The first thing I remember thinking was, “This is black metal? It’s so slow!” I was still dipping a tentative toe into whatever “extreme” metal was, and after some hesitant purchases into the genre, starting with Cradle of Filth’s Dusk and Her Embrace and Emperor’s Anthems to the Welkin at Dusk I approached Agalloch expecting something similar. What I got in Pale Folklore was something completely different: metal that reaches into both post-rock and black metal to pull together a tapestry of ideas incorporating folk, doom, and everything in between.
Of course, I didn’t think that at the time. At the time I was trying to understand whether or this was black metal, and if I really liked it. Despite the double kick work, the music was slow without really being doom, although there were moments in my ears during “She Painted Fire Across the Skyline I” with the operatic vocals where I was getting an early Anathema vibe (probably due to my limited knowledge of the music at the time – but I had The Silent Enigma and Cradle’s Dusk… so I used those as my points of comparison). I would often get lost in trying to follow the constant repetition and subtle permutations in the music, to the point where I became really familiar with the three track that make up the suite of “She Painted Fire Across the Skyline” but would have little recollection of what came after.

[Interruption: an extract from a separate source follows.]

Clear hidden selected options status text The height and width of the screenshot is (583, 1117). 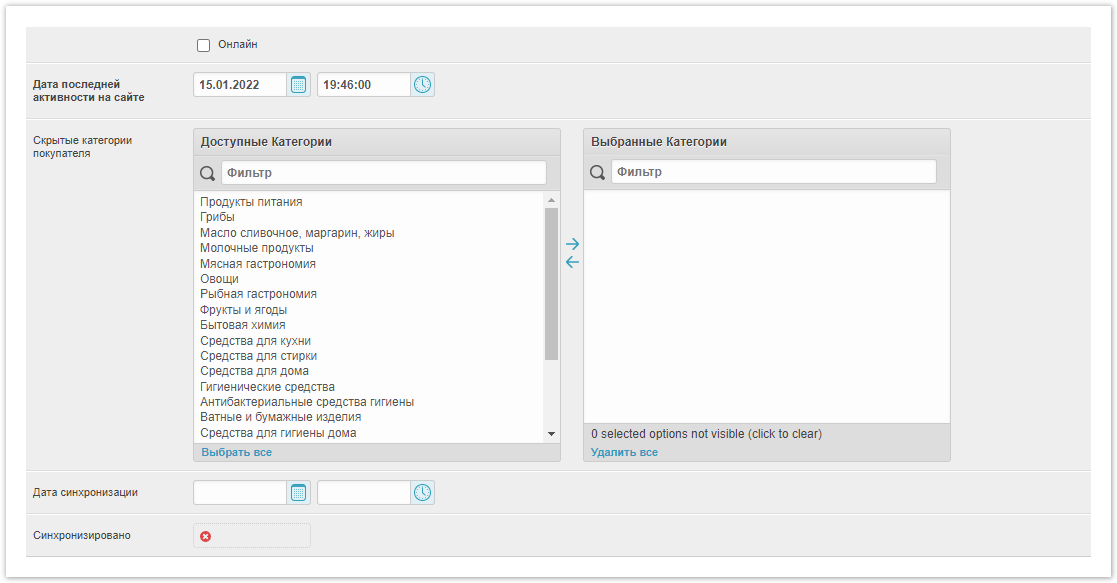[706, 435]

And that’s a bit of a shame, because listening back now a few times (I started with the original CD, but moved to the remastered version last night and this morning just for comparison’s sake) it’s really those later tracks that hold me to Pale Folklore. Epic as the opening suite is, there are little things I hear now that take me out of the vistas and atmosphere solo writer John Haughm intended. My favorite part is the second section, with its almost hard rock cadence, although even there the guitar solo hits a few notes that feel out out of place. There’s a thinness to the guitars as well, and while the song as a whole does a great job of invoking this landscape of desolation with lyrics reflecting the anguish of loss and death both in ourselves and in nature, over the course of its 20 minutes it gets a bit lost, even as the musical themes in the beginning come back at the end.

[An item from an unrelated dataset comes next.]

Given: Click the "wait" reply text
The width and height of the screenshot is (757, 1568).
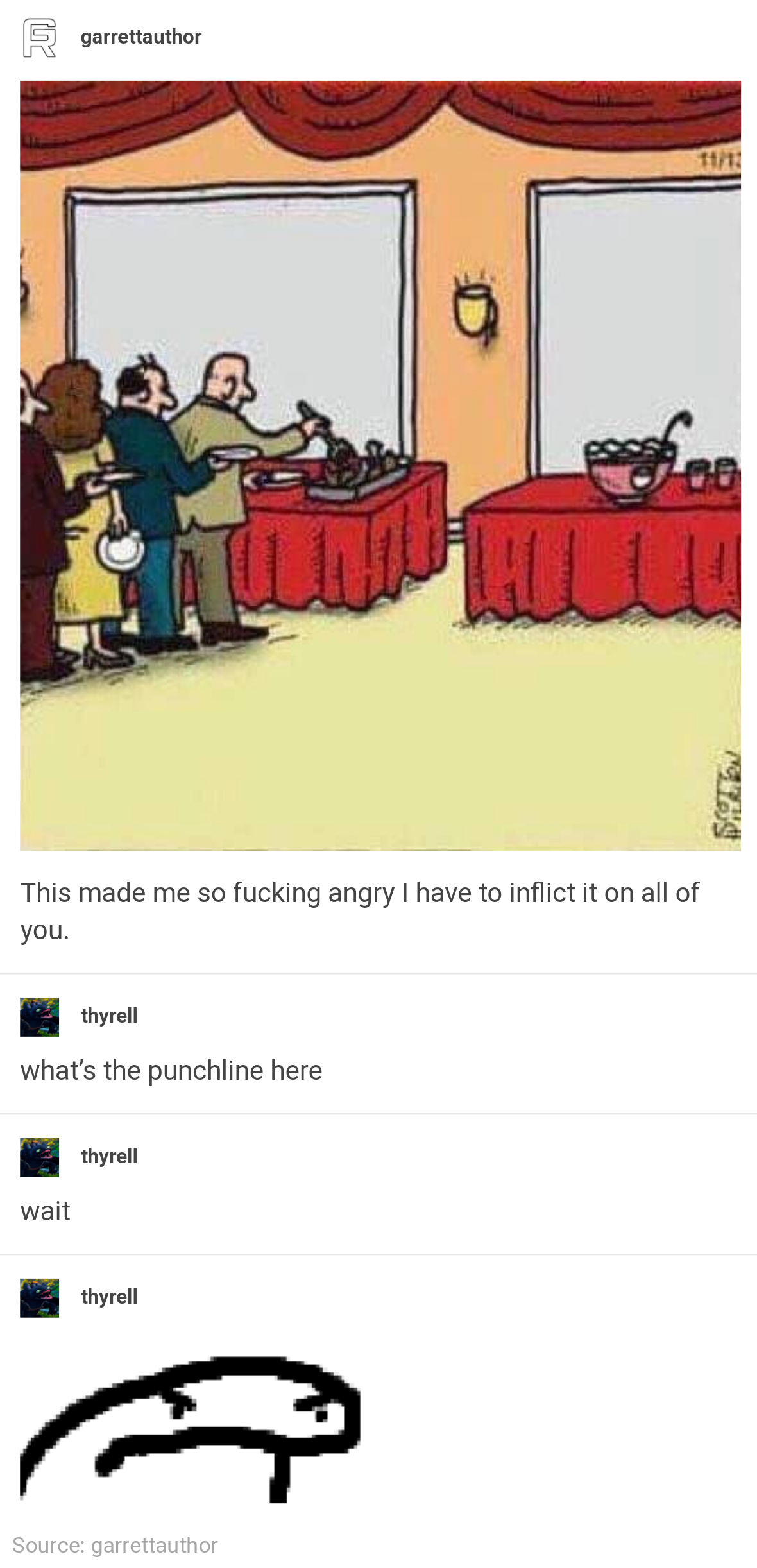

When the rest of the band kicks in with the songwriting things becomes more cohesive and I can see the brilliance that drew me to their later albums. The quiet melancholy of “The Misshapen Seed” from Shane Breyer, and especially “Hallways of Enchanted Ebony” co-written with Don Anderson. It’s one of my favorite track on Pale Folklore, managing to do everything the opening suite does, but in less time and with more immediacy. Same goes for the progressive leaning closer “The Melancholy Spirit” which – also being a solo Haughm joint – does everything the first half of the album does in one propulsive, 12-minute track.

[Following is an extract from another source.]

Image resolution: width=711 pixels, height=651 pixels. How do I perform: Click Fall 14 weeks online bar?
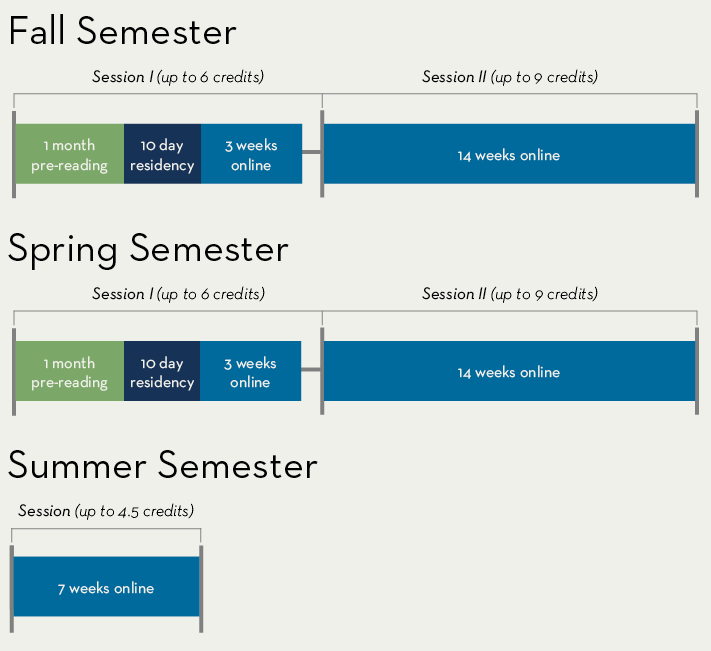pos(509,155)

Back then I had little to no aware of the metal landscape. But something clicked with folks when Agalloch came into the picture, delivering a hybrid of styles that instantly clicked with people in a way that invited the kind of deep listening I remember as a kid, headphones on, booklet out and every picture, every lyric poured over. I feel that pull now, especially on their later albums. Back then, I only knew that Pale Folklore was something different than I was suspecting, and that I needed more.